▶ Data in this exercise:
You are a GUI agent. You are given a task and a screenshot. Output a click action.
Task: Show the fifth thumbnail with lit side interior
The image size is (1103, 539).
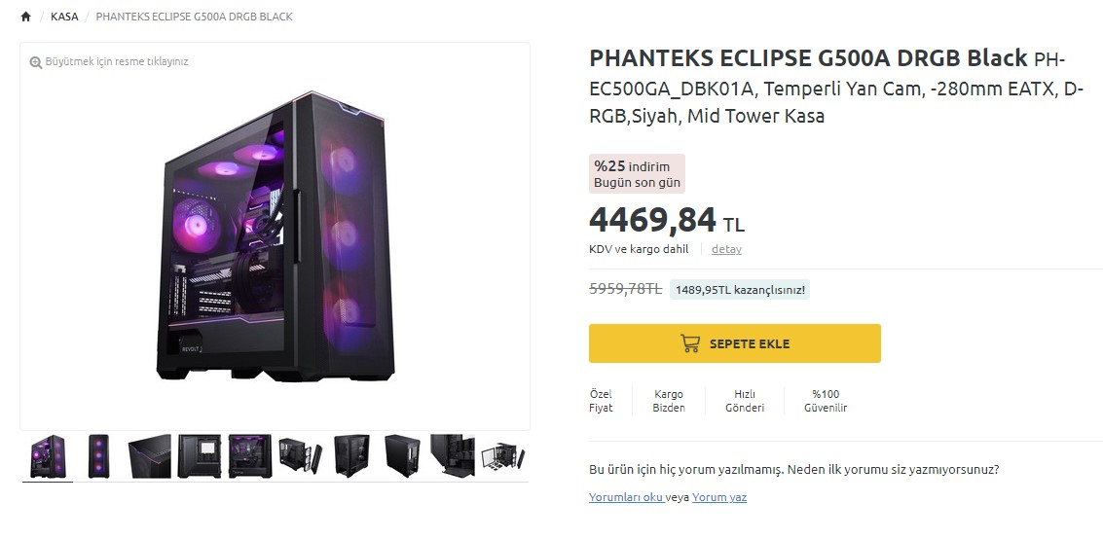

==

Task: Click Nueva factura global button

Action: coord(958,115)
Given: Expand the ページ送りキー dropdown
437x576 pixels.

▶ What the exercise asks:
Both end lines included, restate word for word the lines above from the line with "Task: Click Nueva factura global button" to the line with "437x576 pixels.", and nothing else.

▶ Solution for this exercise:
Task: Click Nueva factura global button

Action: coord(958,115)
Given: Expand the ページ送りキー dropdown
437x576 pixels.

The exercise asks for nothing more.